Many have begun to question whether Wisconsin would deserve one of the four spots in the College Football Playoff even if they finish the season at 13-0 and win the Big 10. The day that an undefeated Power 5 conference champion is left out of the CFP is the day that the current 4-team system dies.
I’m not a Wisconsin fan, I haven’t found them particularly impressive even against a weak schedule, and I’m by no means saying they deserve to be locked into the playoff at this particular moment. But, the difficulty of going undefeated in a Power 5 conference merits a shot at the championship. It’s hard not to lose. Like, really hard. There are games where the better teams loses and you can see that from several of the current one-loss teams in the top 15. There are fluke games, but there are not fluke seasons.

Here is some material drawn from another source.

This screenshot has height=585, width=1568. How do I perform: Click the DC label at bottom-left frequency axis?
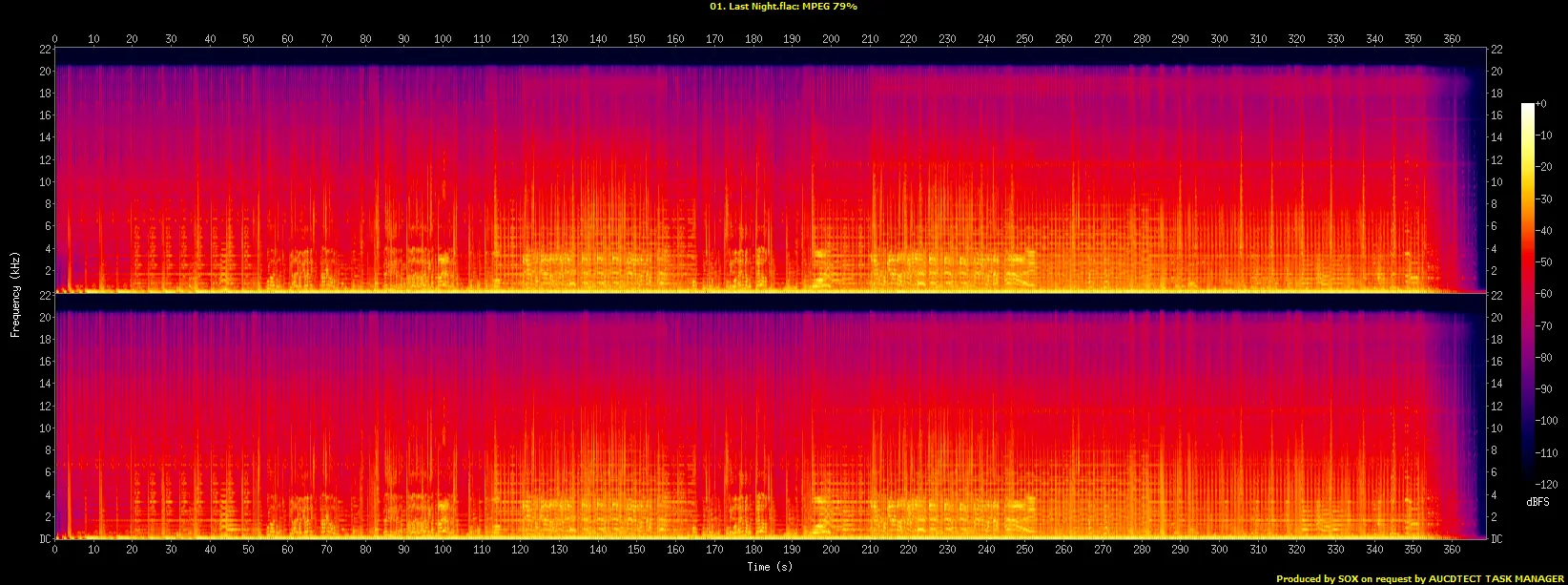pos(43,539)
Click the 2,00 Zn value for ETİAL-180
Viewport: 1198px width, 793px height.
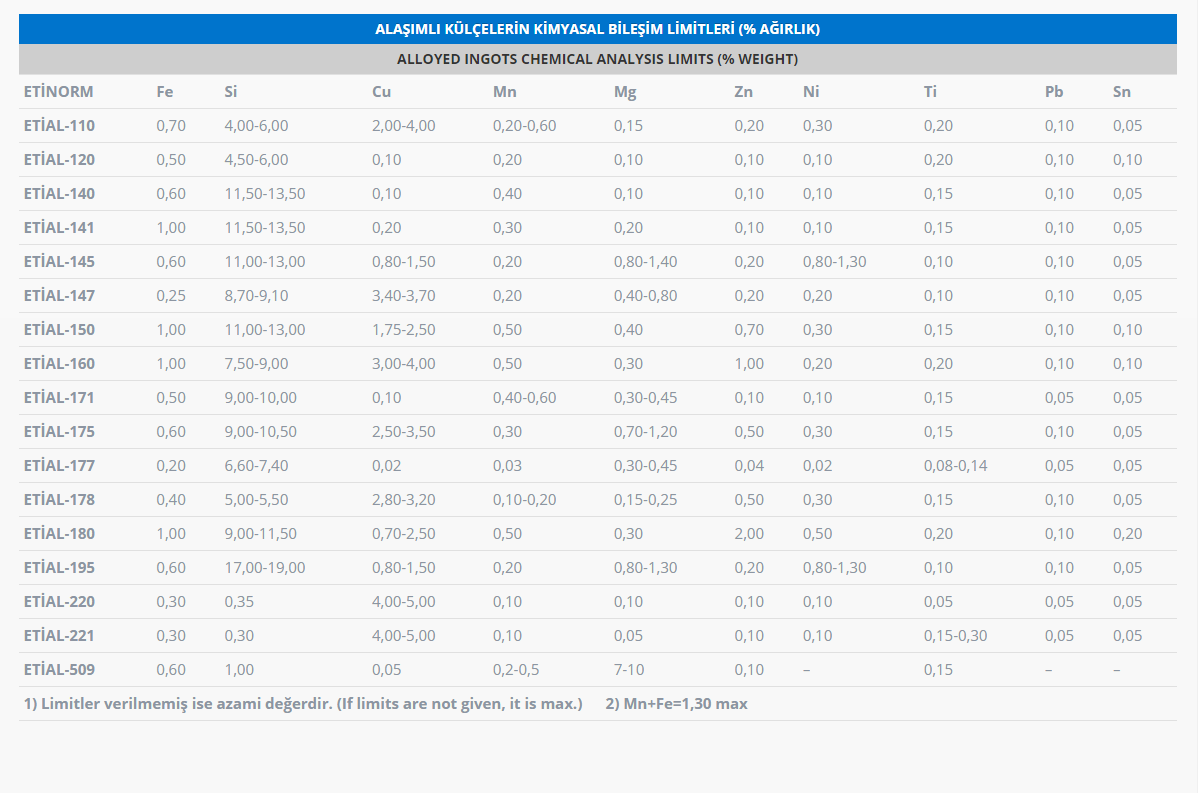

Their schedule is weak, there’s no disagreement from me there.
The Big 10 West is down. Wisconsin avoided playing the top three teams in the East during the regular season and their toughest non-conference game was against Florida Atlantic. That’s why I have no issue with them currently being placed outside of the top 4. But the committee has shown that their rankings leading up to the final decision are largely for purposes of transparency.
The only reason the committee needs to start releasing rankings in October is so that the process doesn’t feel like a shady and arbitrary exercise completed behind closed doors (it still is). Flash back to the first year of the CFP in 2014 when TCU dropped three spots from third place in the second-to-last ranking to sixth place in the final ranking. The day prior, TCU beat Iowa State by 52 points. The four teams ultimately selected were the correct ones. TCU didn’t have a conference championship game and was punished for it. But what 2014 showed is that the exercise of weekly rankings in a system designed to reward the four best teams at the end of the season is a farce.
A 13-0 Wisconsin team will have wins against Iowa, Michigan and the winner of the Big 10 East. As it stands now, their strength of schedule is 68th in the country, per Sagarin. That’s not great. But beating a ranked Ohio State or Michigan State in the B1G title game could very well put them ahead of where Washington’s schedule was ranked in 2016. Even factoring in their game against Alabama in the CFP, the Huskies finished with the 53rd ranked schedule last season.
Washington earned their spot because they were a one-loss champion of a Power 5 conference.
Penn State had a more difficult schedule, a “signature win,” and one more loss than Washington. Oklahoma finished with a more difficult schedule, was a conference champion and also had one more loss. The precedent is there — if Wisconsin sits at 13-0 as Big 10 champions this season, another team with one loss, conference champion or not, cannot be reasonably included if the Badgers are not.
We’re all guilty of playing the mental game college football fans like to engage in where they conclude that every team is actually bad. That game becomes a whole lot easier to play when you look at teams with one loss. Clemson lost to Syracuse? They stink. Notre Dame lost to Georgia but Georgia lost to Alabama? Alabama didn’t play anyone either. They’re all bad! The circular reasoning goes on and on.
The only precedent for a major conference champion being unable to compete for the national championship was Auburn in 2004. There were two undefeated teams ahead of them, which was the best possible scenario to argue for a four-team playoff at the very least. Now that we have one, common sense should win out. If you win all of your games in one of the five best conferences in college football, you have earned your spot among the four teams in the playoff.